3 Decoloniality is understood here as a reaction against coloniality. For Walter Mignolo, decoloniality is firstly the analytic of the underlying logic of coloniality, and secondly, a prospective praxis of knowing and living oriented by decolonial analysis (Citation2018, p. 227).

4 The parenthesis in the title was intended to point to the fact that the adaptation was not quite the play Antigone as written by Sophocles, even though it was tethered to it at its core, and that it was not a quiet adaptation either, being the ‘scream’ of the youth of South Africa at the time when the production was made. As the messenger says in Ann Carson’s translation of the play: ‘ … the scream is all around us now’ (Carson Citation2015, p. 50).

5 In this I am influenced by Édouard Glissant’s call for a ‘right to opacity’ (Citation1997, p. 194). For Glissant, the hallmark of Western thought in its encounter with the ‘Other’ is a demand for ‘transparency’ (p. 190). This leads to an ongoing project of assimilation and objectification. Against this he proposes a deliberate ‘opacity’ – ‘not an impenetrable autarchy but subsistence within an irreducible singularity’ (Citation1997, p. 190).
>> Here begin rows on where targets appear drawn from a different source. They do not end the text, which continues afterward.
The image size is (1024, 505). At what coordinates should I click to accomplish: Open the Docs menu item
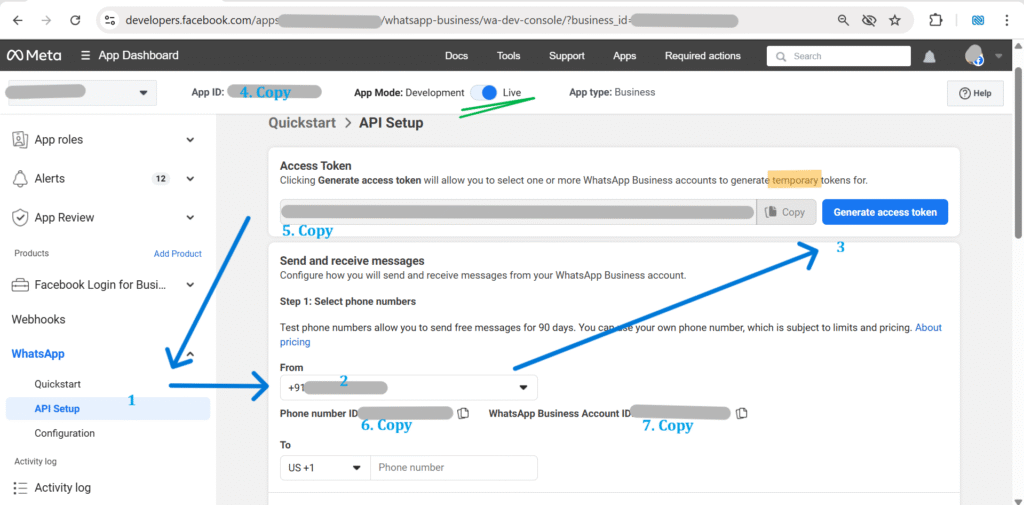point(456,56)
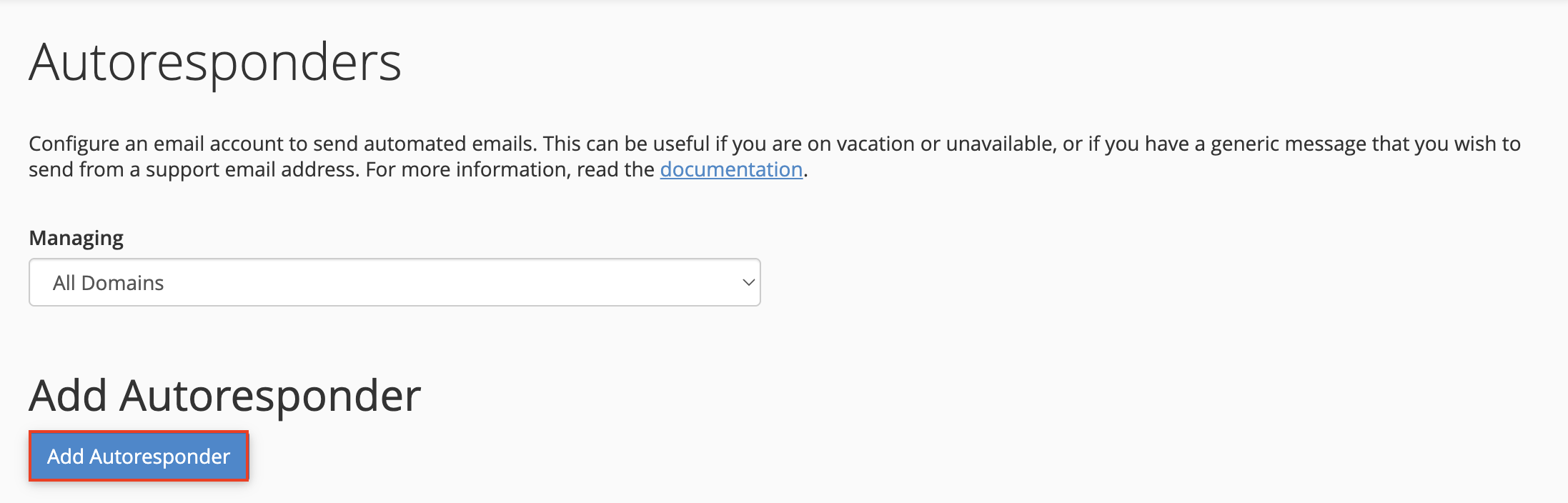This screenshot has height=503, width=1568.
Task: Read more via the documentation link
Action: [731, 169]
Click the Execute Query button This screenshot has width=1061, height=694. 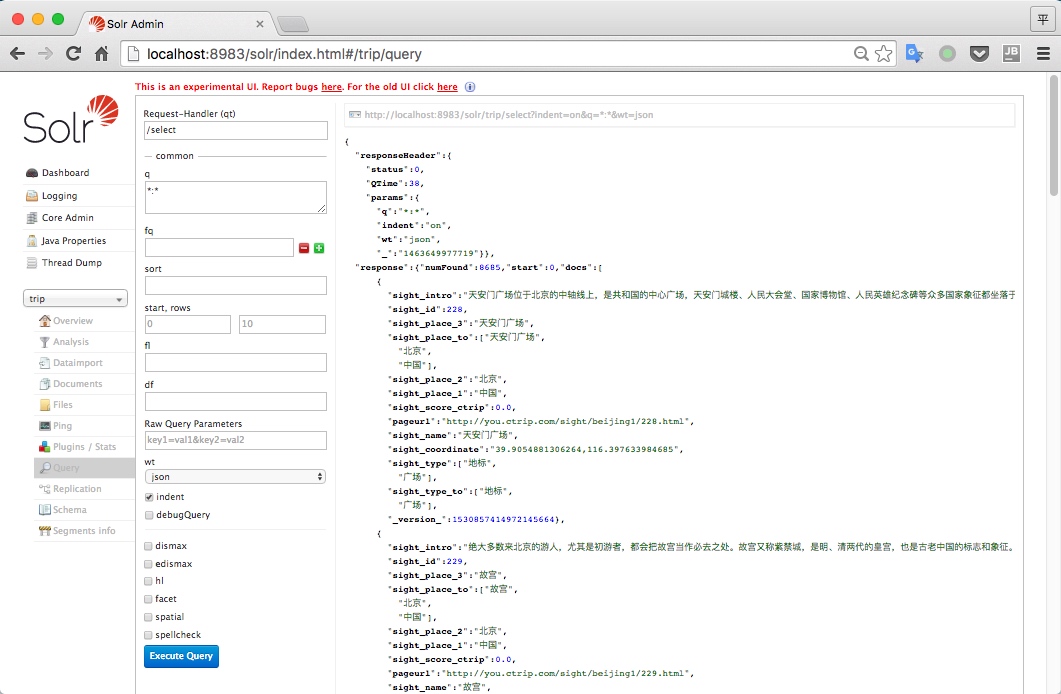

6 It is perhaps interesting to note that theatre director, Eugenio Barba, wrote in a 1985 article that: ‘The word text, before referring to a written or spoken, printed or manuscript text, meant a weaving together. In this sense, there is no performance which does not have text. That which concerns the text (the weave) of the performance can be defined as dramaturgy (Citation1985, p. 75).

7 To be clear, this was not the music composed for the 1840 production but other music from Mendelssohn’s repertoire.

8 For more detail about the performance of the chorus and the experience of being a part of the chorus, see articles by Kanya Viljoen and Balindile Ngcobo in this edition.

9 See Mezzabotta (Citation1994); Van Zyl Smit (Citation1994); Banning (Citation1997).

10 See Von Weyenberg (Citation2013). Chapter 3: The Oresteia in Post-Apartheid South Africa, 91–140; Van Zyl Smit (Citation2010); Steinmeyer (Citation2007).

Additional information

Funding

This work was supported by the Andrew W. Mellon Foundation [grant # 1804-05734].